The neon lights of the hospital washed out Cynthia’s face, made it pale and soft as she stared back at me as if she were underwater.
“The doctor said she’ll have bruising and black eyes for six weeks,” she said. “Some swelling under her chin.”
“What about the stitches?”
“Four on her hand where they removed some glass. But it will heal.”
I numbly stared down the hall to Sam’s curtained cubicle, fighting the lump in my throat.
Bruce was in there with her. Though he’d pulled the curtains, I could still see Sam through a crack between them. She was snug in bed under a mound of blue blankets, her face puffy and red, a square white piece of gauze taped to her chin. The hospital emergency room attending physician stood beside her, talking to Bruce.
The doctor was more comfortable speaking to him. I didn’t blame her. When I’d come running in here, shouting for help, Sam crying in my arms, the nurses had doubtlessly thought the worst, that I had hurt her.

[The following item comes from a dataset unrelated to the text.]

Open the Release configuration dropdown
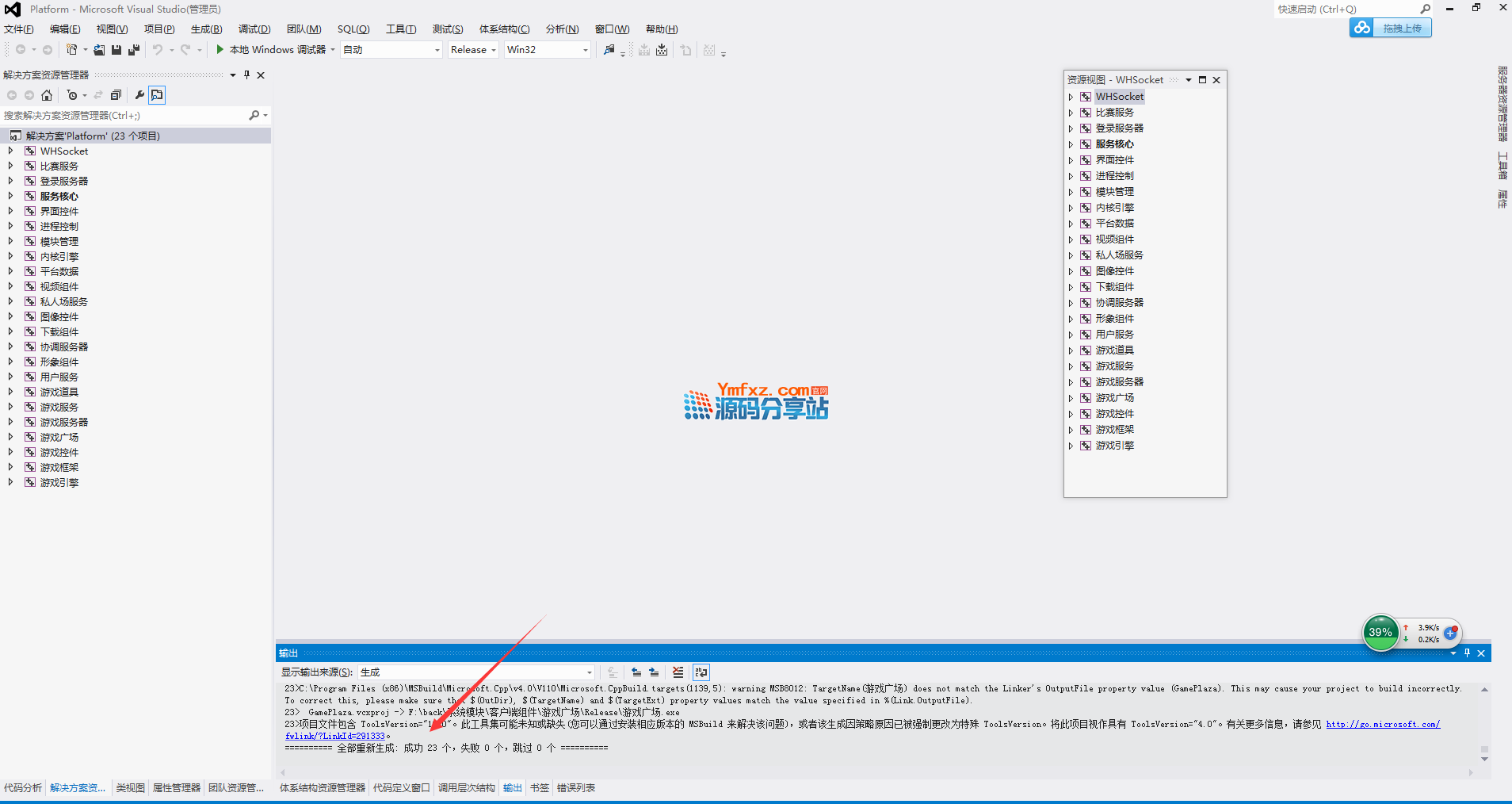 (x=473, y=50)
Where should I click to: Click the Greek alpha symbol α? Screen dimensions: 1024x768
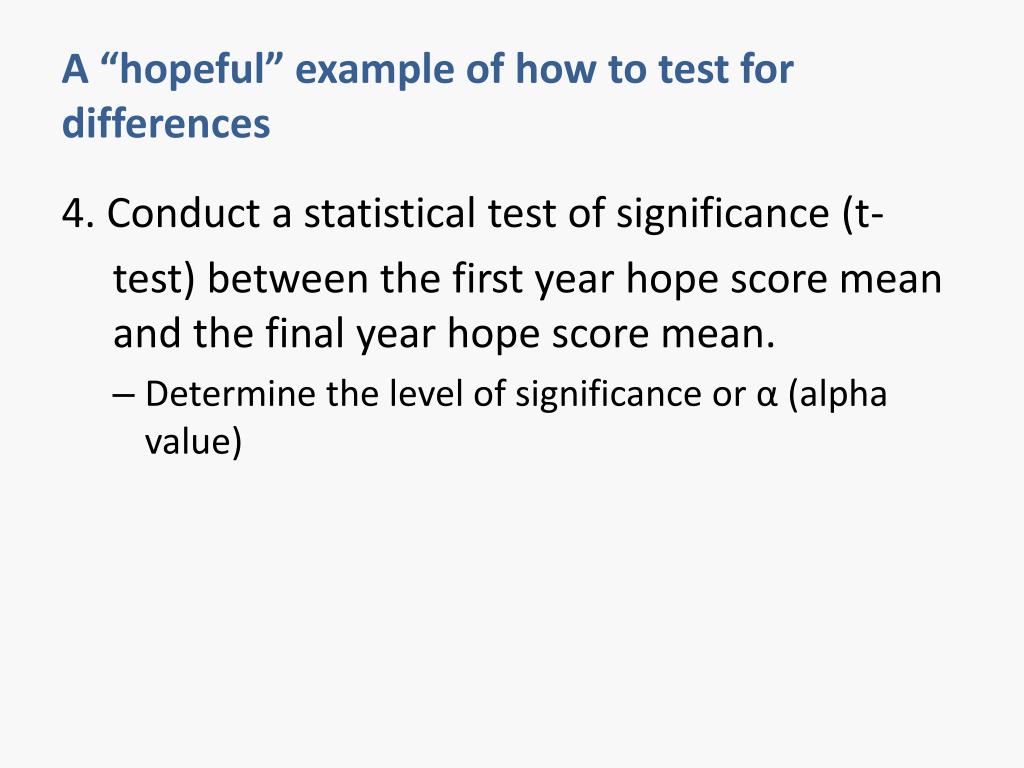(x=767, y=396)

And I had. Even when I was reassured that she’d be all right, I was still racked with the terrible understanding that I was responsible, bringing Sam into that hideous shop. Even more gutting was my growing certainty that Villarde had somehow orchestrated it. I didn’t know how and I didn’t understand it, but I sensed that he’d sat down and willingly talked to us only in order to put us under the black spell of his story, and all the while he was working on a way to hurt Samantha. I wondered if he’d done it as a means to distract us, make his escape, because in the chaos of her fall, Villarde had sprinted clear out of the shop. Hopper instantly took off after him, but when he reached Third Avenue, the man was gone.
The emergency room staff sensed from my agitation I hadn’t told them the whole story and thus were understandably relieved when Cynthia and Bruce arrived. I’d called Cynthia from the cab, and their private plane, minutes from taking off at Teterboro Airport in New Jersey, headed back to the terminal. She showed up within an hour and a half, and I’d been gently ushered by a nurse into the hallway.
Or was I wrong? Had it been a simple accident? It was possible I’d been sucked so deeply into Villarde’s story, the horror of what he’d done to Ashley, that I was no longer thinking clearly.
“She was playing,” I said to Cynthia. “She tripped on the electrical cord.”
“It doesn’t matter.”
She said it in a monotone. I stared at her, bewildered, but there was nothing to see. Her face was so drained of feeling, it was startling to behold, as if a room I’d lived in all my life was suddenly without furniture, barren; piece by tiny piece, it had been dismantled, carted away, such a gradual progression into emptiness I hadn’t noticed it until now.
She shook her head, her bloodshot eyes electric green. “The doctors said you ran in here, shouting about someone hurting her? A priest? Have you lost your mind?”
I didn’t have a response.
“We’re finished with visitation.”
“I understand.”
“No. I’m going to the judge so it’s official. You’re not going to see her anymore. Ever.”
“Cynthia—”
“Stay. Away.”
She shouted it angrily, causing a nurse who’d just walked past to turn and frown at me.
Cynthia smoothed down the front of her blouse and started back toward the curtains, but then she turned back.
“Almost forgot.” She fumbled in the pocket of her blazer. “The nurse found this in Sam’s coat pocket.”
She held out a small figurine. I took it.
It was a black wood carving of a serpent. I realized, after a dazed moment, that I’d seen it before; it was the same figurine that had belonged to the deaf child back at 83 Henry Street.
He’d dropped it down the stairwell. I’d found it, given it back.
And now Sam had it.
“This is a toy that you consider fit for your five-year-old daughter? I can’t wait to show this one to the judge.”
The sounds in the hospital, the intercoms, the clicks and phones ringing, the squeaks of a gurney wheel, footsteps on the floor — they all grew deafeningly loud in my ears, then, almost as quickly, silent.
Again, I could feel the sucking back of that black tidal wave rising over me. It was still rising, growing stronger.
Bruce had pulled the curtain aside, and I could see Sam staring up at a doctor, her tiny bandaged hand lying atop the blankets like a lost mitten.
I turned and suddenly sprinted down the hall.
“Come back here!” Cynthia yelled after me. “I want to keep that!”
I raced past an old man lying on a gurney, blinking at the ceiling, a doctor in a white coat. I pushed open the doors to the waiting room. Hopper and Nora, sitting on the seats under the TV, glanced up at me.
“Scott?” shouted Nora.
I didn’t stop, racing through the revolving doors, emptying me back into the night.